Building: Muséum d'Histoire Naturelle de Genève
Room: Amphithéâtre
Date: 2018-12-07 09:20 AM – 09:40 AM
Last modified: 2018-11-24


The Piatra Craiului Massif is located in the eastern part of Southern Carpathians (Romania). It borders on the west the Dămbovicioara zone, and belongs to the eastern part of the so-called Getic Carbonate Platform, a system of carbonate platforms covering the Getic Nappe of the Southern Carpathians.

Within the sedimentary succession in Piatra Craiului three lithostratigraphic intervals can be identified: (I) a lower unit consisting of coral-microbial boundstones and coarse, poorly sorted rudstones; (II) a middle unit made up of coarse bioclastic grainstones, and (III) an upper unit consisting of peloidal packstone-wackestone and cyanobacteria-bearing mudstone (peritidal limestones).

The micropaleontological assemblages also permit biostratigraphic separatation of three intervals which cannot be superposed on the lithostratigraphic ones.

The biostratigraphical interval A consists of encrusting organisms (Crescentiella morronensis, Koskinobulina socialis, Lithocodium aggregatum and bacinellid structures, Perturbatacrusta leini, Radiomura cautica). Corals are commonly encrusted by bacinellid-Lithocodium. Microfossils are represented by dasycladalean algae (Campbeliella striata, Clypeina sulcata, Neoteutloporella socialis, Petrascula bursiformis, Salpingoporella pygmea, Salpingoporella annulata, Steinmaniporella kapelensis) and foraminifera (Bramkampella arabica, Everticyclammina praekelleri, Labirynthina mirabilis, Neokilianina rahonensis, Mohlerina basiliensis, Parurgonina caelinensis, Redmondoides lugeoni). This biostratigraphic interval corresponds to lithostratigraphic intervals I and II, the micropaleontological assemblages pointing to a Kimmeridgian-early Tithonian age.

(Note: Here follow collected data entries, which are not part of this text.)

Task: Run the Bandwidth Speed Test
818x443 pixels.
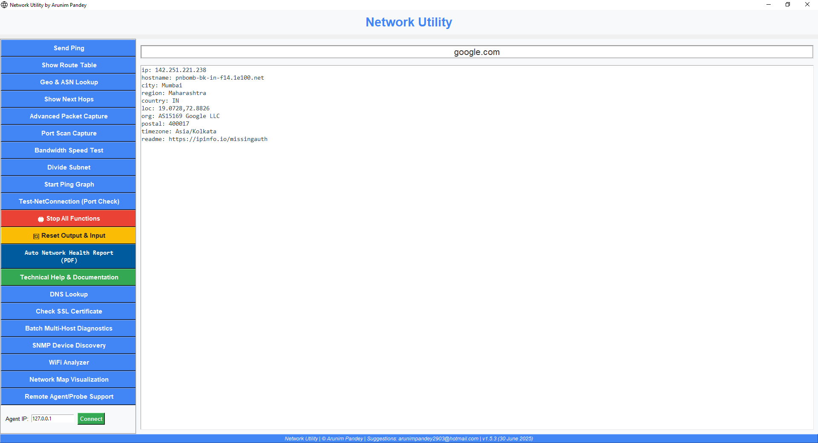Action: point(68,150)
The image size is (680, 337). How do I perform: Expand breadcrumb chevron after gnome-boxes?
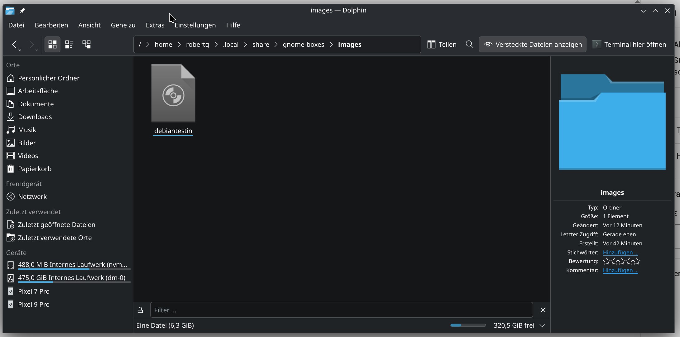(331, 44)
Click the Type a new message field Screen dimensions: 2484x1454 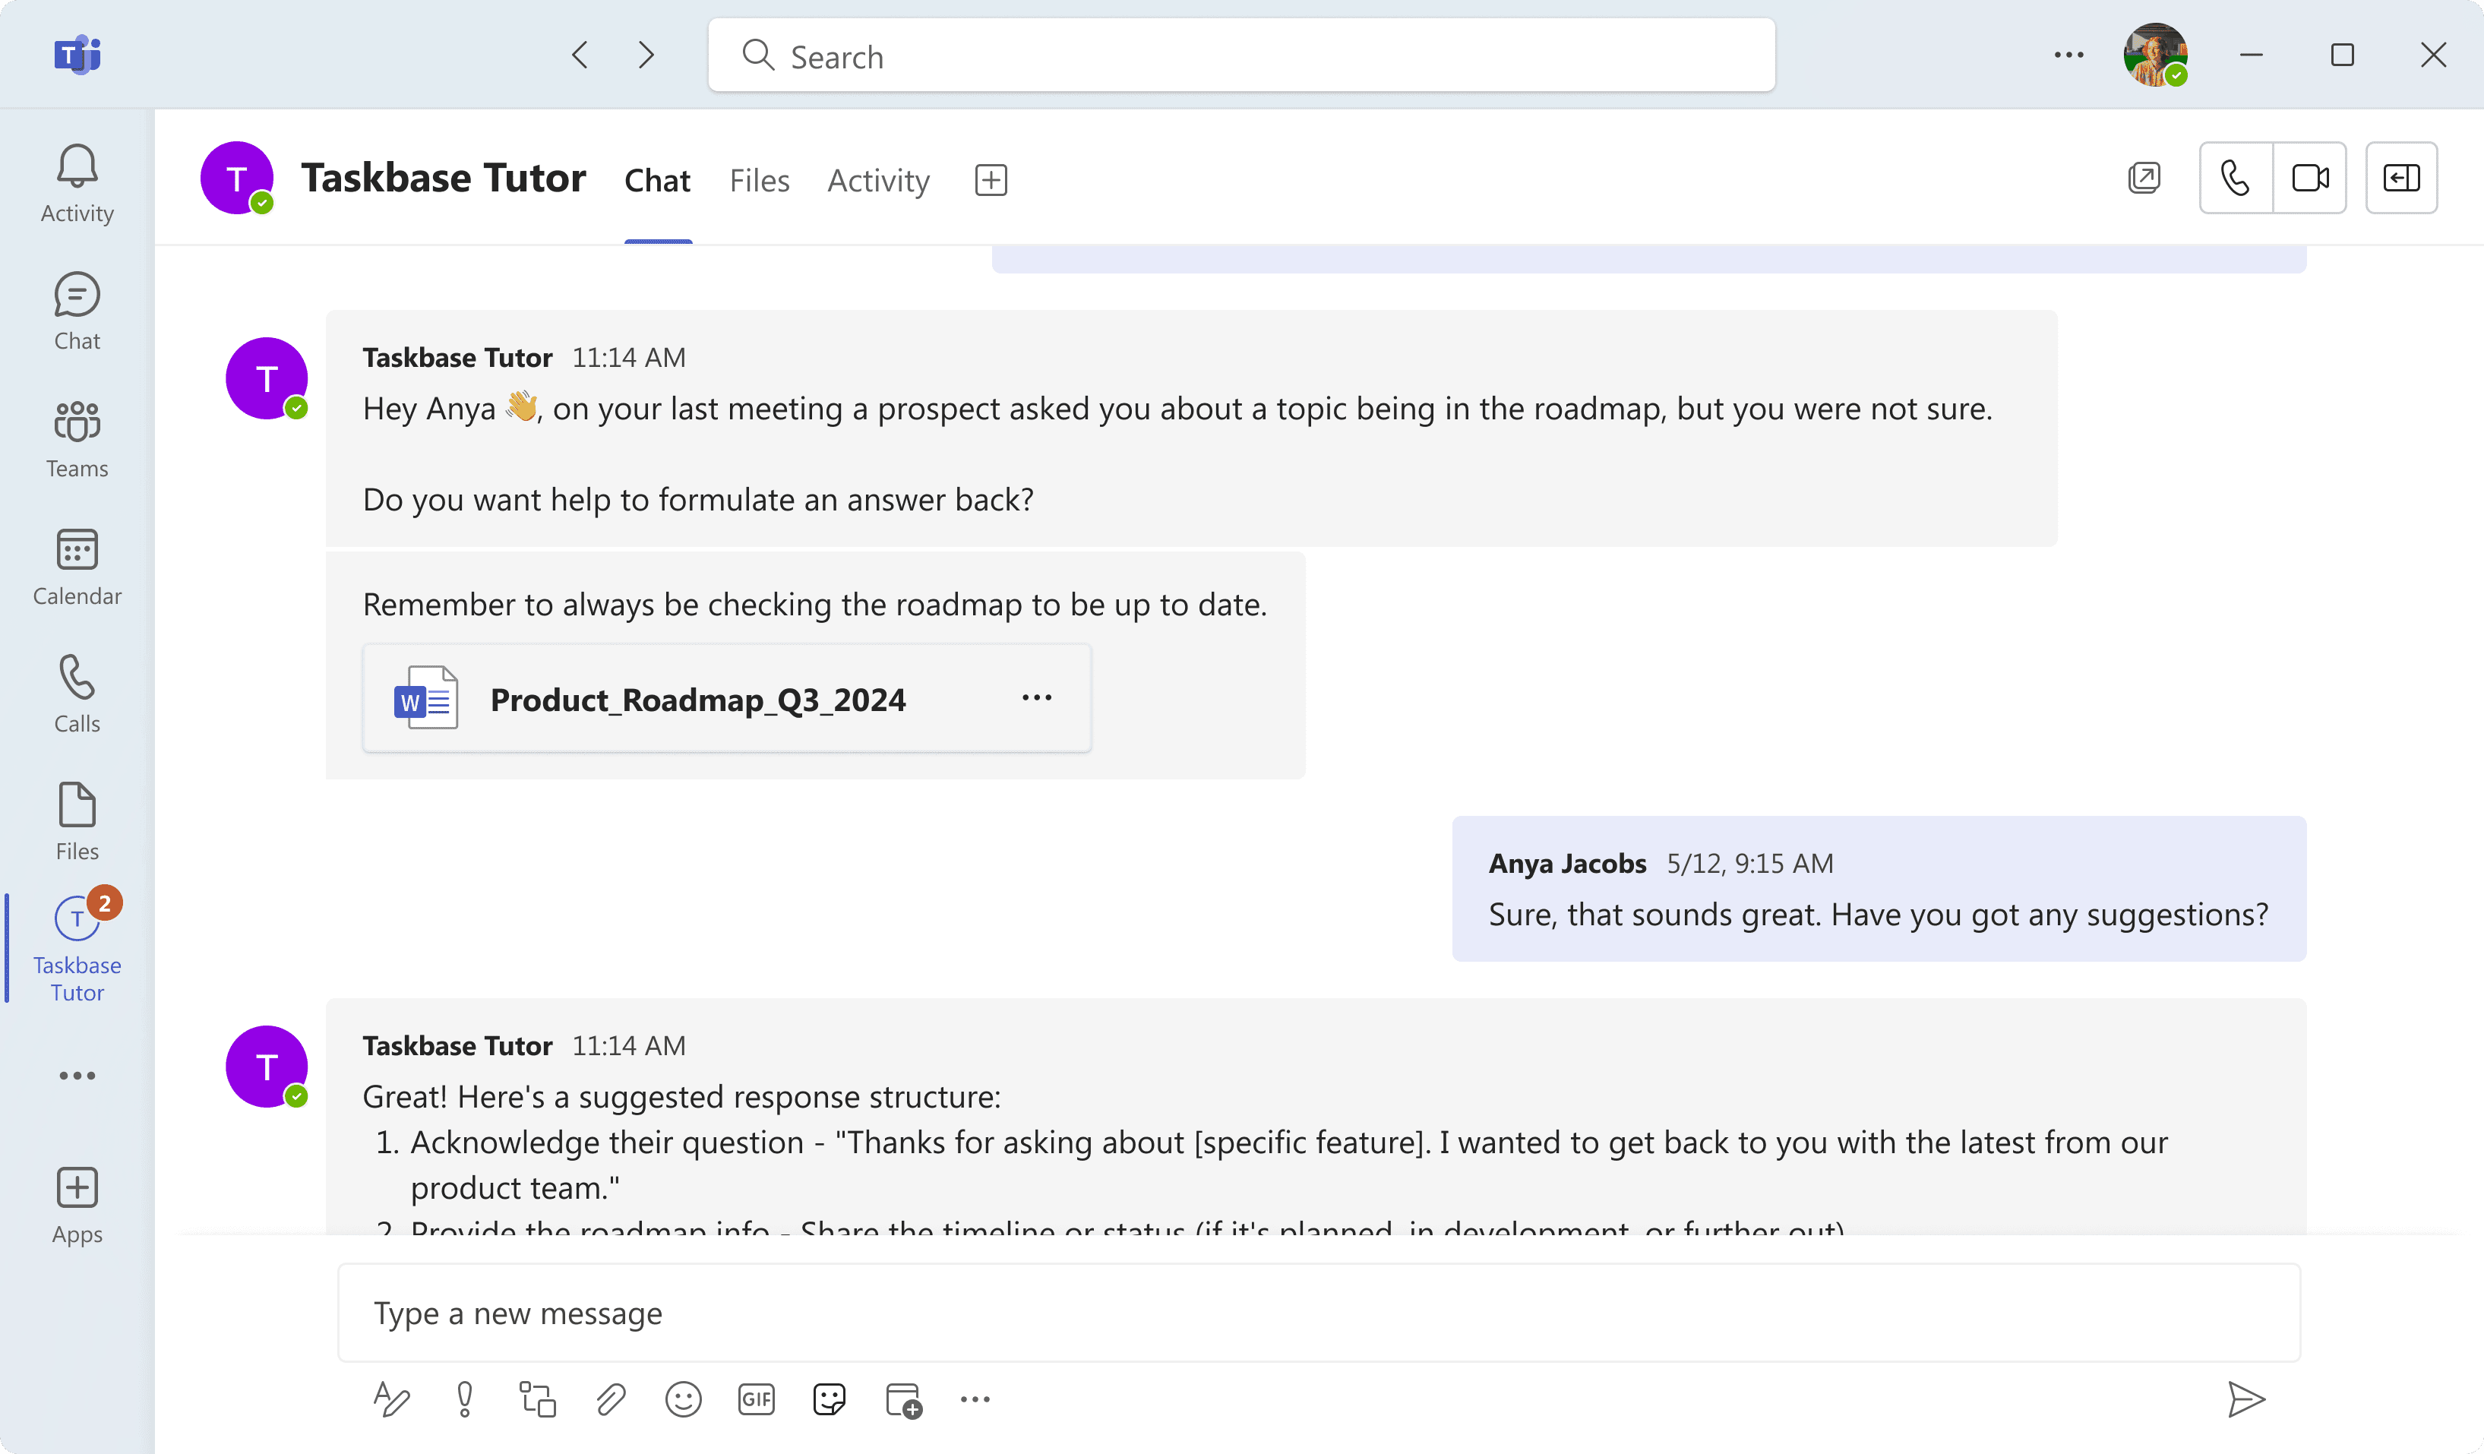[1319, 1313]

The next biostratigraphic interval (B) contains the algae Clypeina parasolkani, Clypeina sulcata, Salpingoporella annulata, Selliporella neocomiensis, and the foraminifera Anchispirocyclina lusitanica, Pseudocyclammina lituus, Pseudotextulariella courtionensis and Rectocyclammina chouberti. It corresponds to the lower part of lithostratigraphic interval III, and indicate a late Tithonian-early Berriasian age.

The biostratigraphic interval C corresponds to the upper part of the lithostratigraphic interval III and contains, mainly in its uppermost part, the algae Salpingoporella praturloni and Pseudocymopolia pluricellata, and the foraminifera Coscinoconus cherchiae, C. campanellus, Everticyclammina kelleri, Haplophragmoides joukowskyi, Montsalevia salevensis, Moulladella jourdanensis, Nautiloculina broennimanni, Orbitolinidae div. sp. indet., Pfenderina cf. neocomiensis, Protopeneroplis ultragranulata, Pseudocyclammina lituus, and Scythiolina div. sp. This interval is considered of late Berriasian-earliest Valanginian in age.

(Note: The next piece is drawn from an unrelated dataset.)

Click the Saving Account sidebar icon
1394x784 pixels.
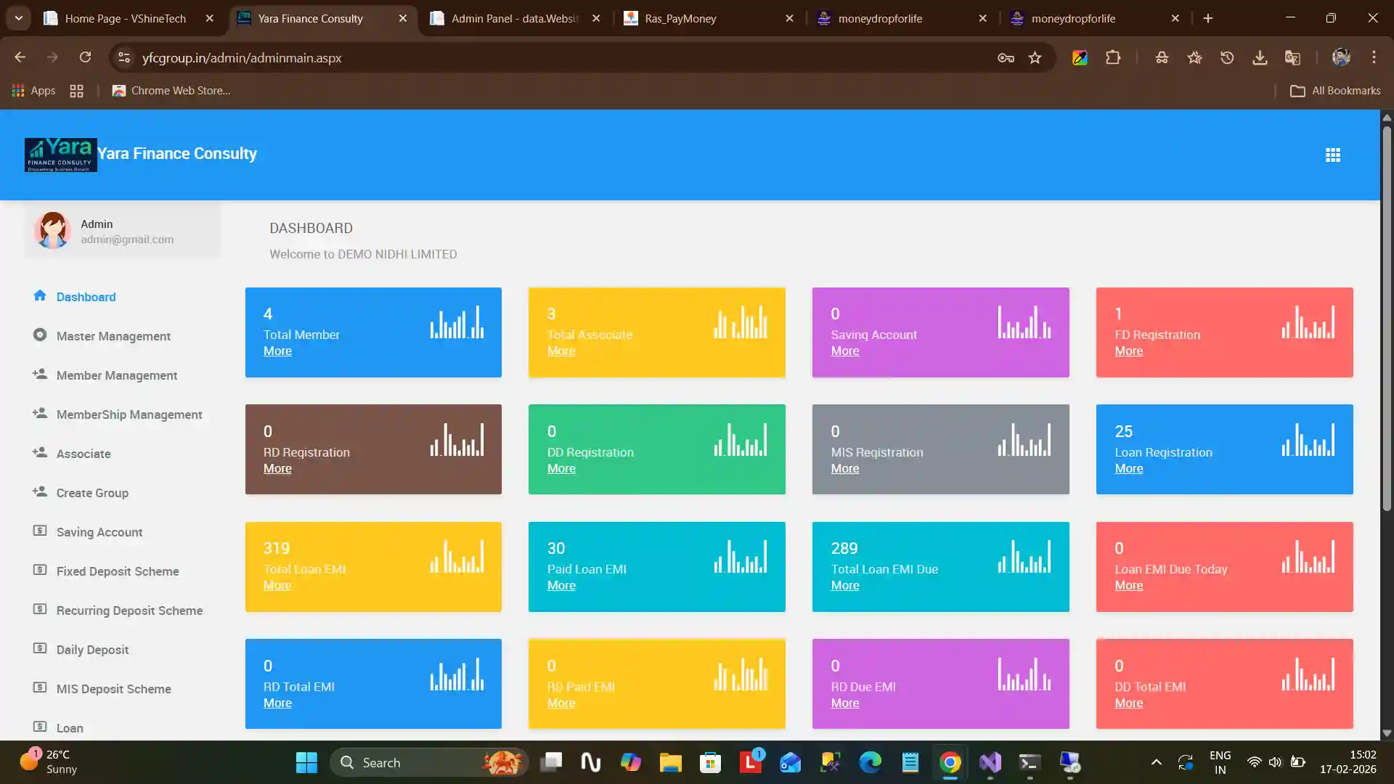click(40, 531)
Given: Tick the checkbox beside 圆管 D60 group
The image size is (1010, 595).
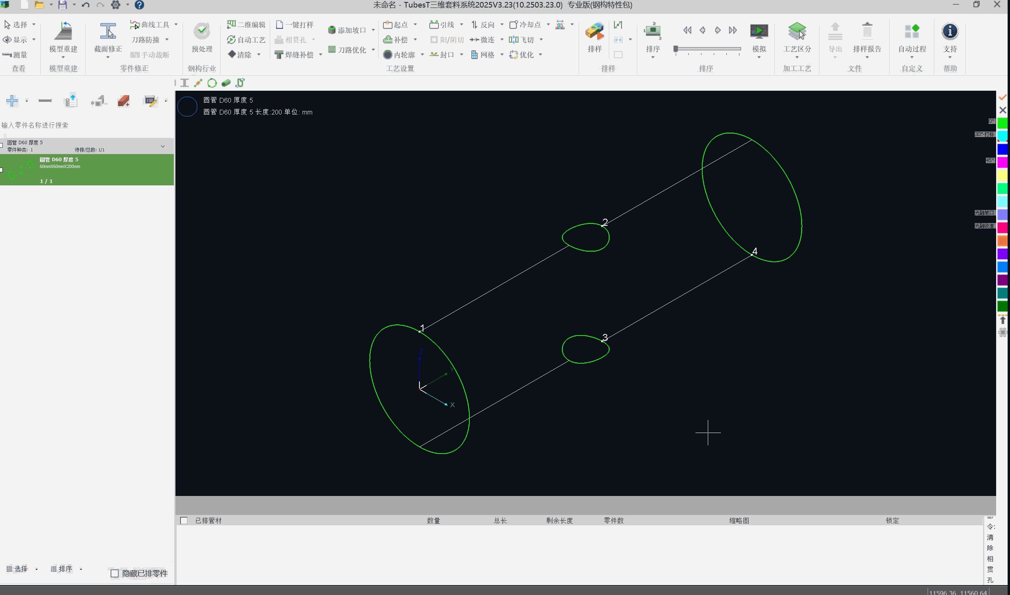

The entire carbonate succession from Piatra Craiului is a prograding, shallowing upward megasequence. The identified microfossil assemblages permit separatation into three biostratigraphic intervals, but the repartition of the microfossils do not trace exactly any boundary between stages, either Kimmeridgian-Tithonian, or Tithonian-Berriasian, or Berriasian-Valanginian. More detailed studies within the Dâmbovicioara area could maybe permit a better understanding of the Jurassic-Cretaceous transition in this area.